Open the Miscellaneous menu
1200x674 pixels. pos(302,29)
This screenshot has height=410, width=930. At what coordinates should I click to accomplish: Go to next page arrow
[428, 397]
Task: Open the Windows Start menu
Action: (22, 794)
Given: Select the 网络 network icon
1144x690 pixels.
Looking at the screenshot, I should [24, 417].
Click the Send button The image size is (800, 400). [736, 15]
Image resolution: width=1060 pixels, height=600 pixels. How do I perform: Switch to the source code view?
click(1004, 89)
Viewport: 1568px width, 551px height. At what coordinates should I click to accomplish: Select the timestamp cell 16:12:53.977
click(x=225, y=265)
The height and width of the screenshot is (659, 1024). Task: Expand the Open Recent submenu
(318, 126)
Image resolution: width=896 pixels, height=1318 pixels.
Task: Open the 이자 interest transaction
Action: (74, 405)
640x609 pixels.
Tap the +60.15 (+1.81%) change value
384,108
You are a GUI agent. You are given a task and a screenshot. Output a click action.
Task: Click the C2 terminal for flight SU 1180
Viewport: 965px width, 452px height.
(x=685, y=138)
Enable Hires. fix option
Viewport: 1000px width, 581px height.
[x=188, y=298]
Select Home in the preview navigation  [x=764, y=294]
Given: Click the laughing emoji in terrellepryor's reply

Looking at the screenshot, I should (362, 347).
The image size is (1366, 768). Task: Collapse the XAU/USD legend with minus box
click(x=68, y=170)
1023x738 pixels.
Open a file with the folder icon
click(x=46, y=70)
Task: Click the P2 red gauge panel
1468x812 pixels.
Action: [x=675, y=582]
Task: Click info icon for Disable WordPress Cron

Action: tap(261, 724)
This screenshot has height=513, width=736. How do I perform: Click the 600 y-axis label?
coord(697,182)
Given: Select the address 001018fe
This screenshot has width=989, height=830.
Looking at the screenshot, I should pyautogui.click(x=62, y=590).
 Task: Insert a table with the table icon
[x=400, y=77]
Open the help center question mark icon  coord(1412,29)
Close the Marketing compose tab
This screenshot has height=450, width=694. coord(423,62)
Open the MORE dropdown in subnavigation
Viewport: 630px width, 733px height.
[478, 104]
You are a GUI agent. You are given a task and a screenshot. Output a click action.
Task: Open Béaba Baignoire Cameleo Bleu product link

### WHAT NEEDS TO BE DONE
The expected response is the full set of records, reproduced exactly.

### EXPECTED OUTPUT
Open the Miscellaneous menu
1200x674 pixels. pos(302,29)
This screenshot has height=410, width=930. At what coordinates should I click to accomplish: Go to next page arrow
[428, 397]
Task: Open the Windows Start menu
Action: (22, 794)
Given: Select the 网络 network icon
1144x690 pixels.
Looking at the screenshot, I should [24, 417].
Click the Send button The image size is (800, 400). [736, 15]
Image resolution: width=1060 pixels, height=600 pixels. How do I perform: Switch to the source code view?
click(1004, 89)
Viewport: 1568px width, 551px height. At what coordinates should I click to accomplish: Select the timestamp cell 16:12:53.977
click(x=225, y=265)
The height and width of the screenshot is (659, 1024). Task: Expand the Open Recent submenu
(318, 126)
Image resolution: width=896 pixels, height=1318 pixels.
Task: Open the 이자 interest transaction
Action: (74, 405)
640x609 pixels.
Tap the +60.15 (+1.81%) change value
384,108
You are a GUI agent. You are given a task and a screenshot. Output a click action.
Task: Click the C2 terminal for flight SU 1180
Viewport: 965px width, 452px height.
(x=685, y=138)
Enable Hires. fix option
Viewport: 1000px width, 581px height.
[x=188, y=298]
Select Home in the preview navigation  [x=764, y=294]
Given: Click the laughing emoji in terrellepryor's reply

Looking at the screenshot, I should (362, 347).
The image size is (1366, 768). Task: Collapse the XAU/USD legend with minus box
click(x=68, y=170)
1023x738 pixels.
Open a file with the folder icon
click(x=46, y=70)
Task: Click the P2 red gauge panel
1468x812 pixels.
Action: [x=675, y=582]
Task: Click info icon for Disable WordPress Cron

Action: tap(261, 724)
This screenshot has height=513, width=736. How do I perform: Click the 600 y-axis label?
coord(697,182)
Given: Select the address 001018fe
This screenshot has width=989, height=830.
Looking at the screenshot, I should pyautogui.click(x=62, y=590).
 Task: Insert a table with the table icon
[x=400, y=77]
Open the help center question mark icon  coord(1412,29)
Close the Marketing compose tab
This screenshot has height=450, width=694. coord(423,62)
Open the MORE dropdown in subnavigation
Viewport: 630px width, 733px height.
[478, 104]
You are a GUI agent. You are given a task and a screenshot. Output a click action.
Task: Open Béaba Baignoire Cameleo Bleu product link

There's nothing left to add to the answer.